— START —

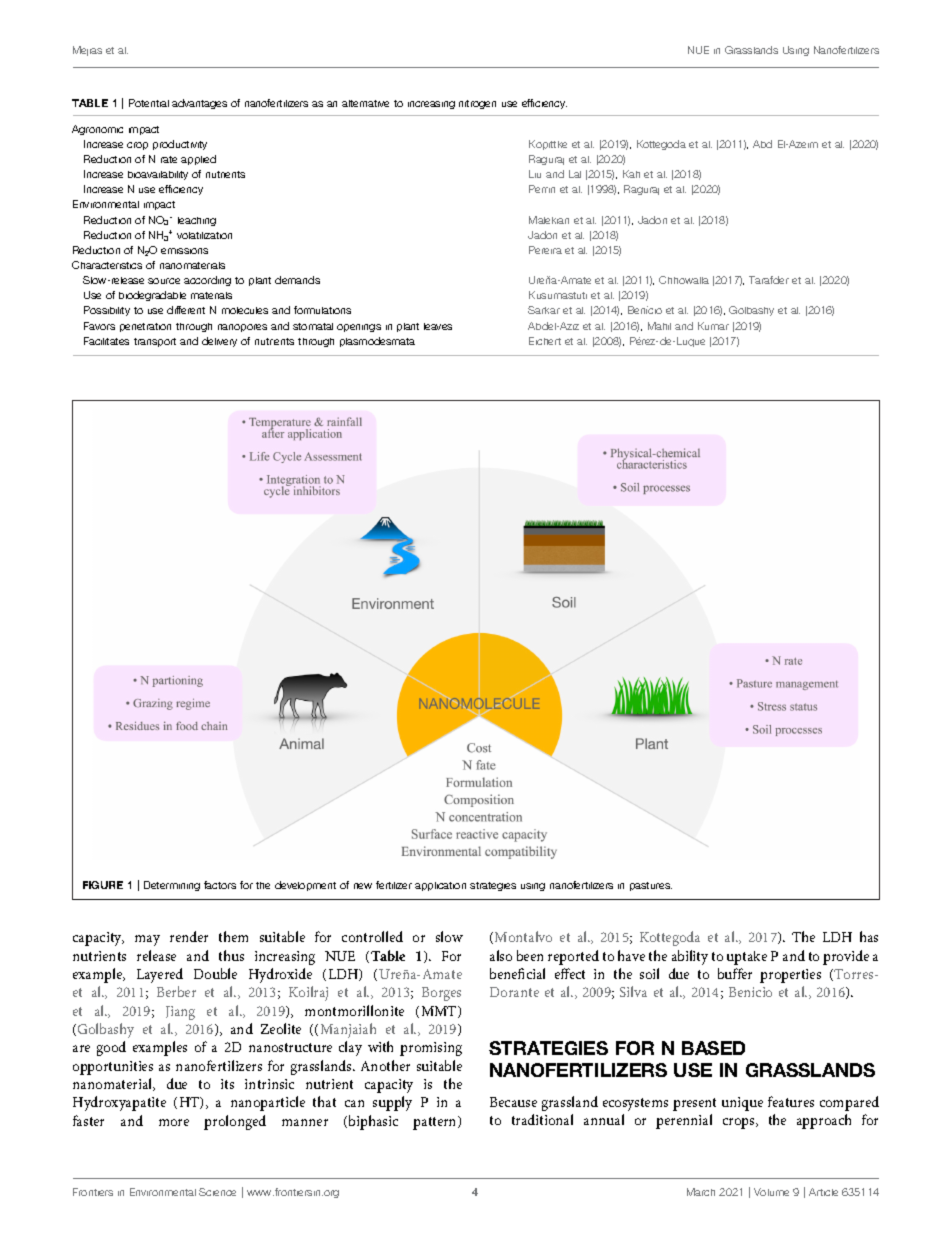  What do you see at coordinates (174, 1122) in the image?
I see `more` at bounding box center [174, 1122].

— END —
— START —

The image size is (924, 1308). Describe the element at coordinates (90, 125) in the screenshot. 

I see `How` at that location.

— END —
— START —

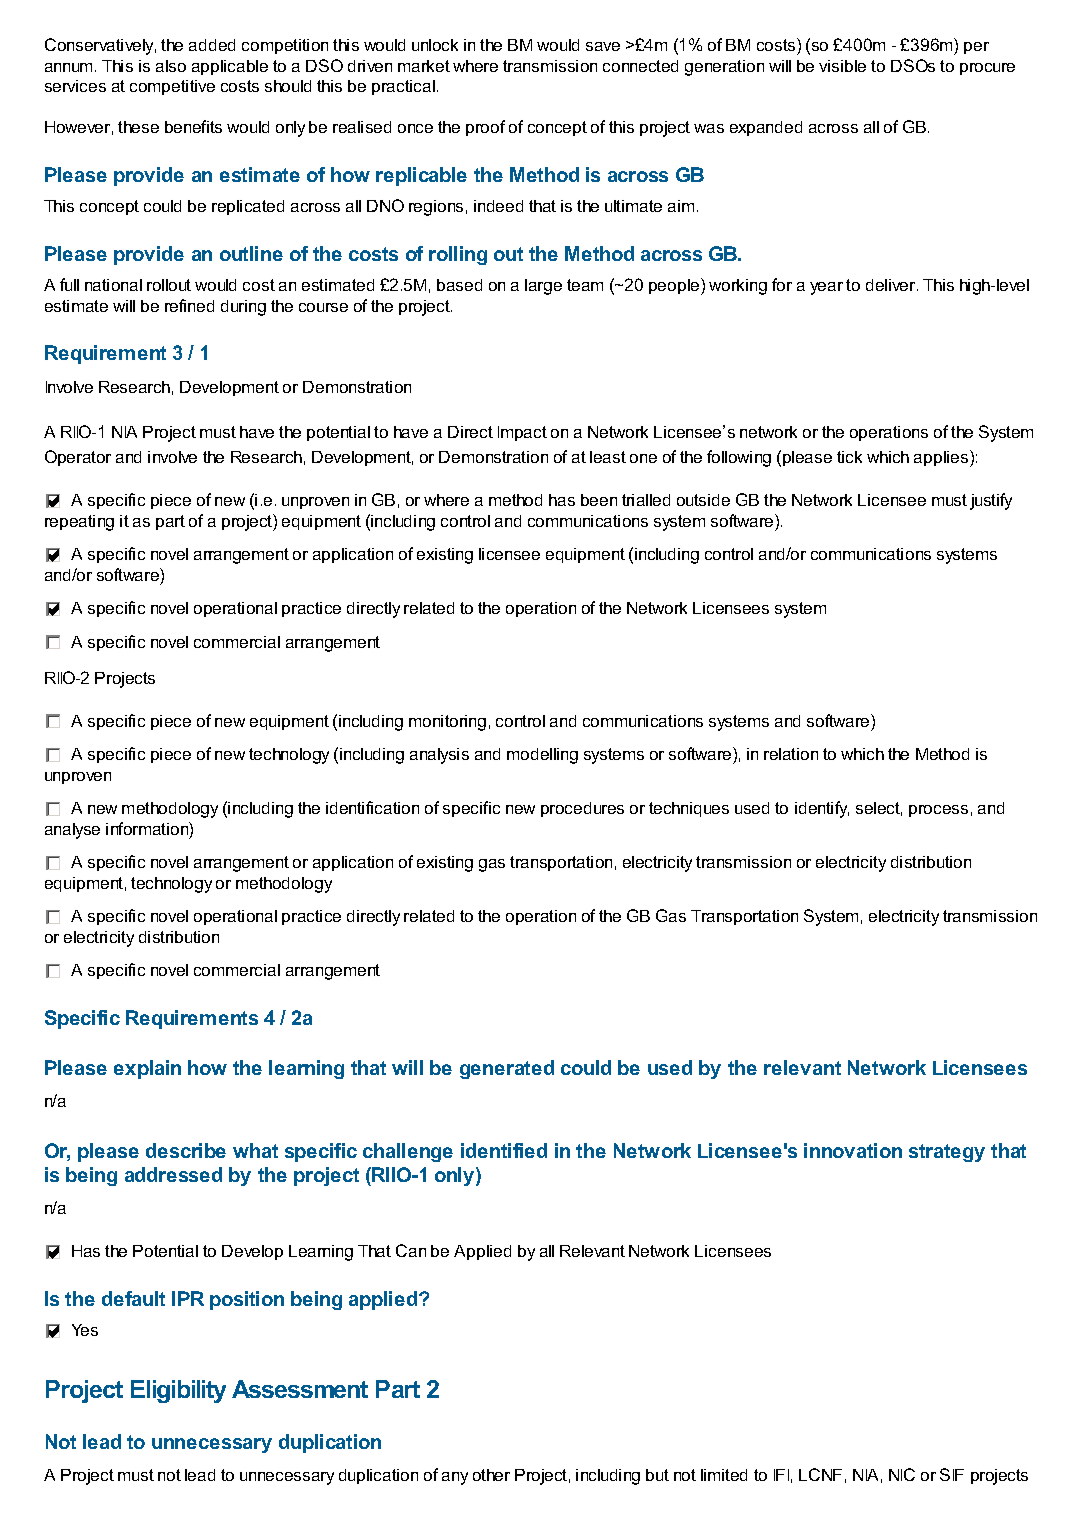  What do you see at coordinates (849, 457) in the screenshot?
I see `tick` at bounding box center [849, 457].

— END —

▶ The request
Can you return, unchanged, the data that opens with the line containing "What do you see at coordinates (849, 457)" and closes with the line containing "center [849, 457].", both lines included? Leave the pictures out of your answer.

▶ Worked solution
  What do you see at coordinates (849, 457) in the screenshot?
I see `tick` at bounding box center [849, 457].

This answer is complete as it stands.